* _Exercise requirements_: The answer must be an exact copy of the lines from the one with "The height and" to the last line of the entries below, both included, and must contain no pictures.

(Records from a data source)
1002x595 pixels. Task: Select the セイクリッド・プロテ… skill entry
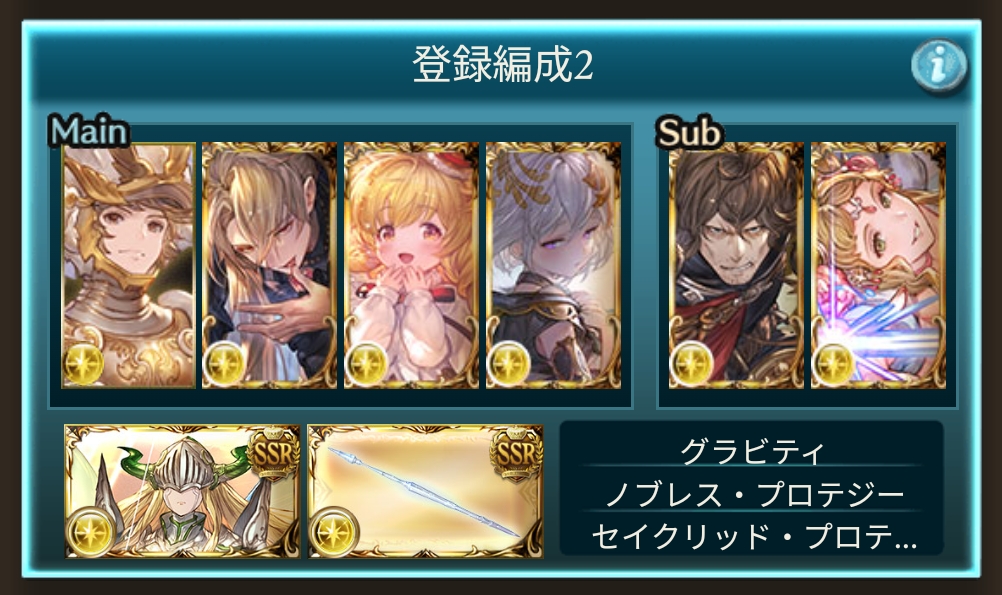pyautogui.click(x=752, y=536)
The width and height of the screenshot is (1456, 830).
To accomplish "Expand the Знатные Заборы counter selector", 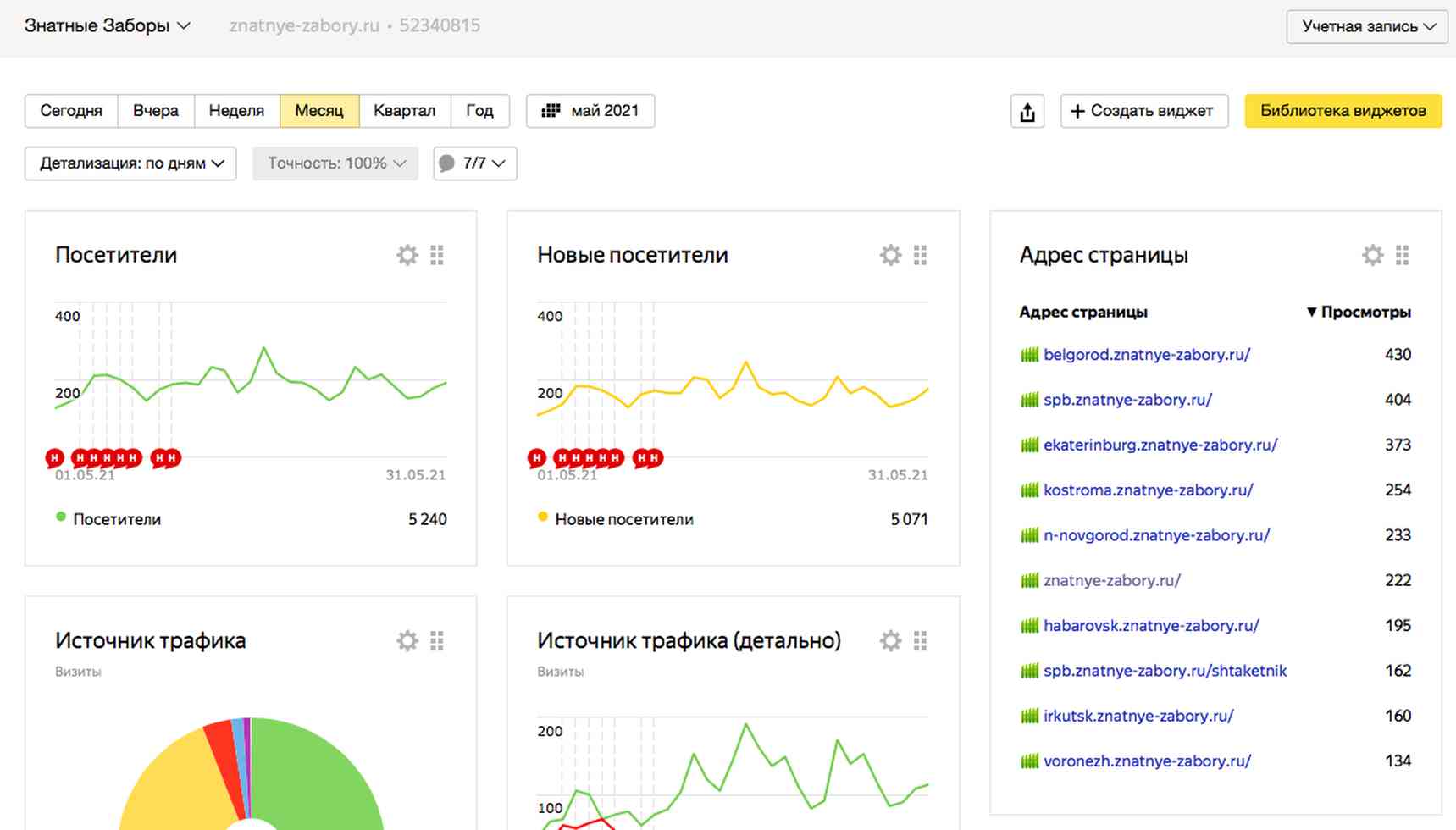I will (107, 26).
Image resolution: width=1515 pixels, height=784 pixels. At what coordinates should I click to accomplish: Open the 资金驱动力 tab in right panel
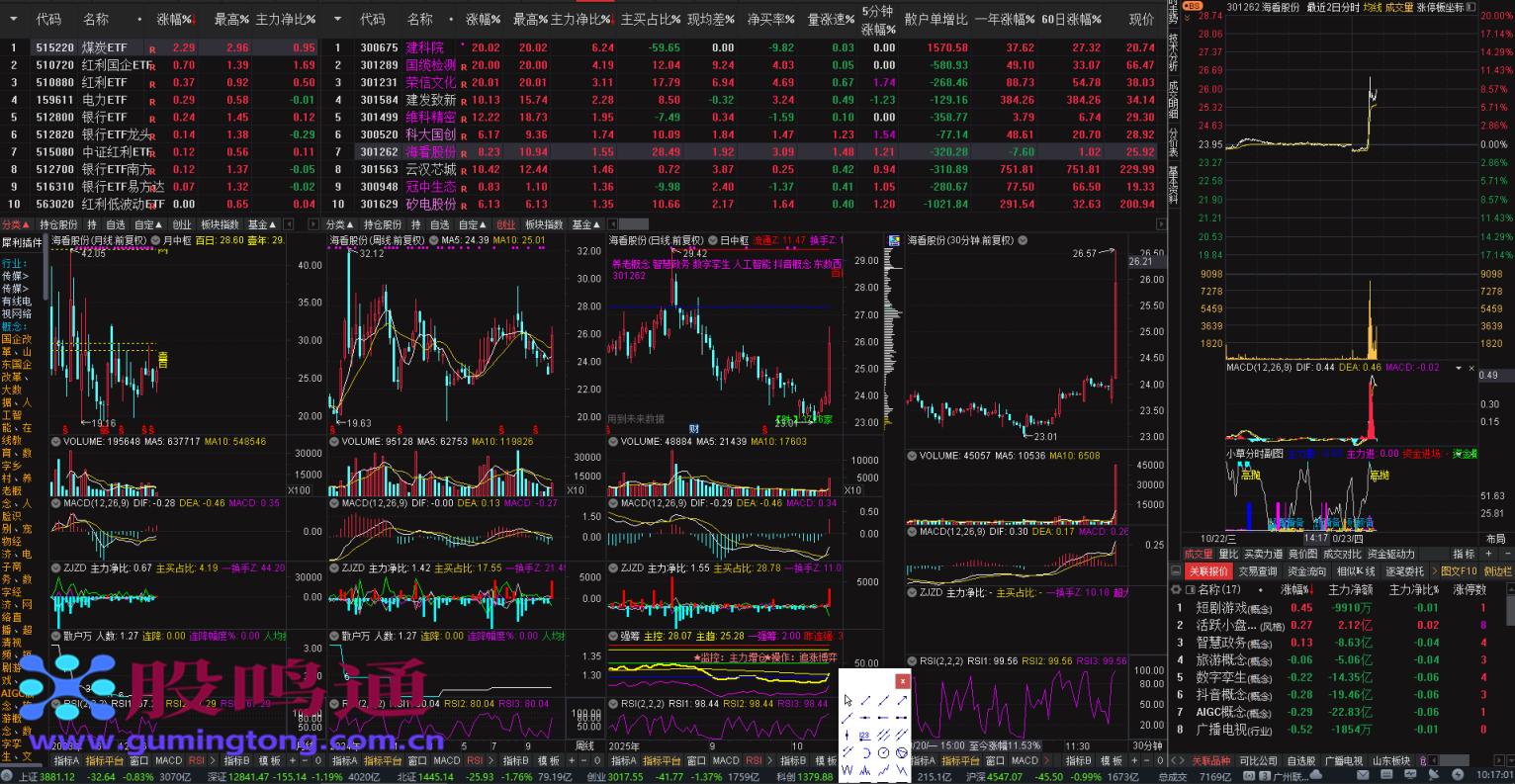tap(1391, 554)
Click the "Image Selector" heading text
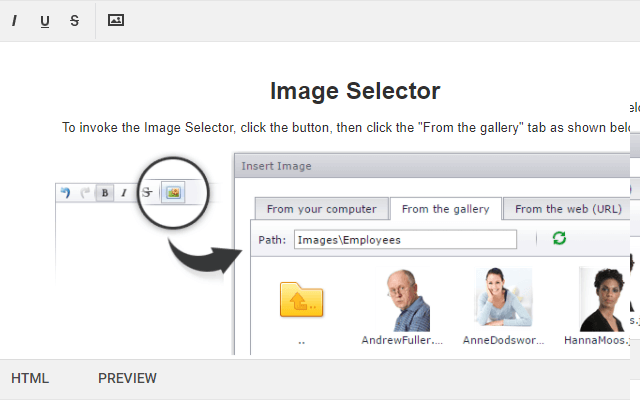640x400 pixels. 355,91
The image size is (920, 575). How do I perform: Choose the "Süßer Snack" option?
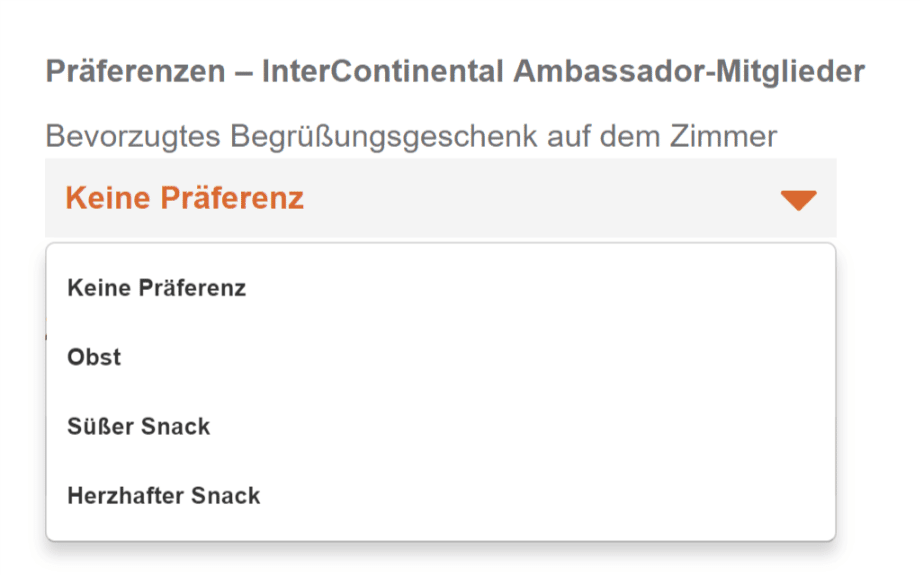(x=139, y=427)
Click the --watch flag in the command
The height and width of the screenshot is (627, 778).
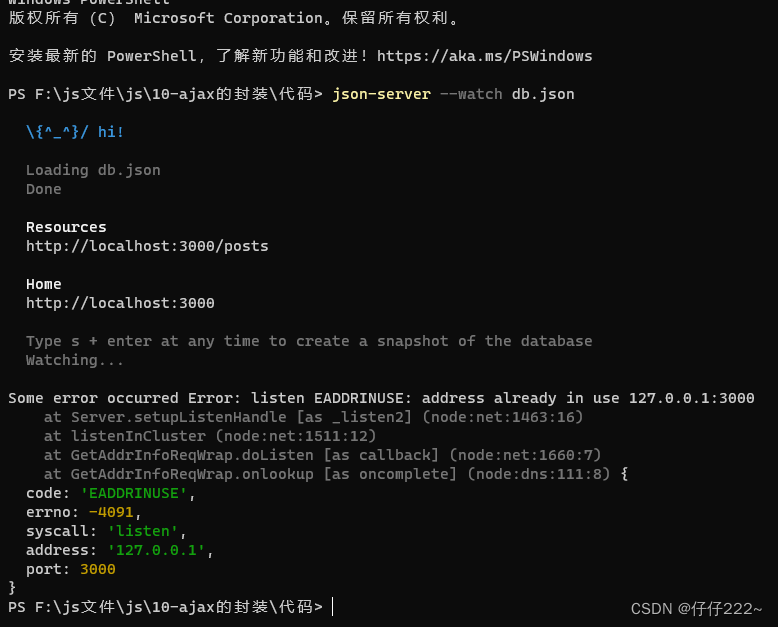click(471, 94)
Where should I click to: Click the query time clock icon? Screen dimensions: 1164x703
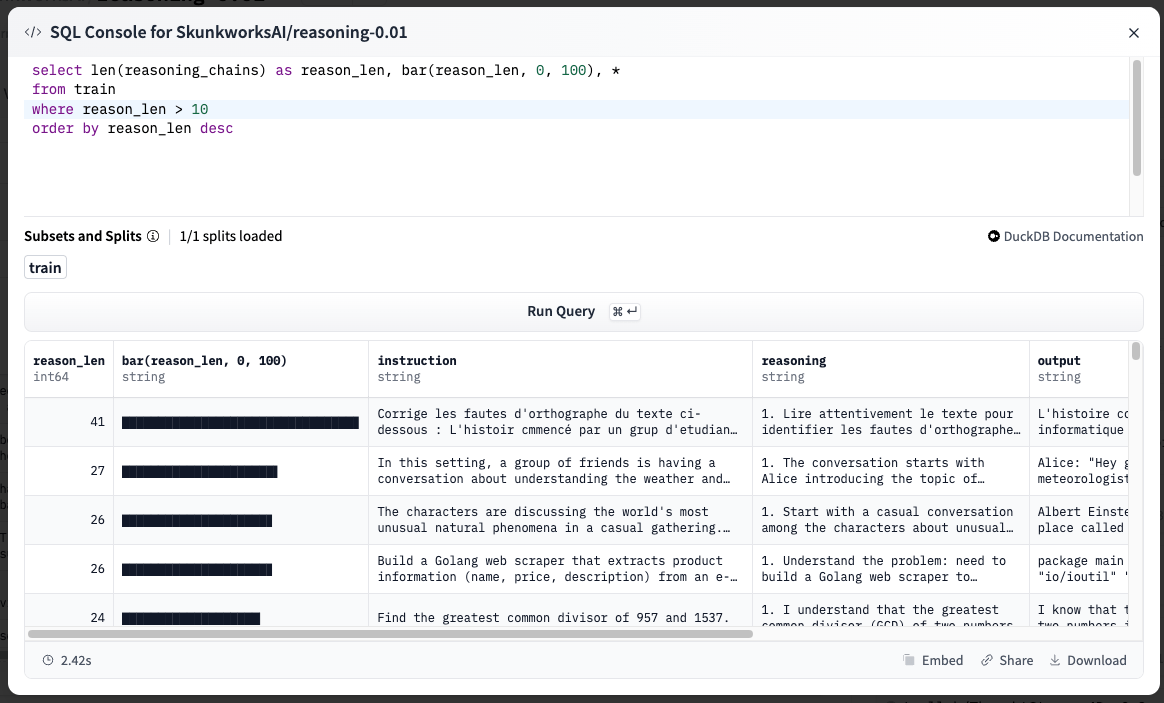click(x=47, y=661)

* _Solution to the problem_:
The height and width of the screenshot is (627, 778).
click(471, 94)
Where should I click to: Click the query time clock icon? Screen dimensions: 1164x703
click(x=47, y=661)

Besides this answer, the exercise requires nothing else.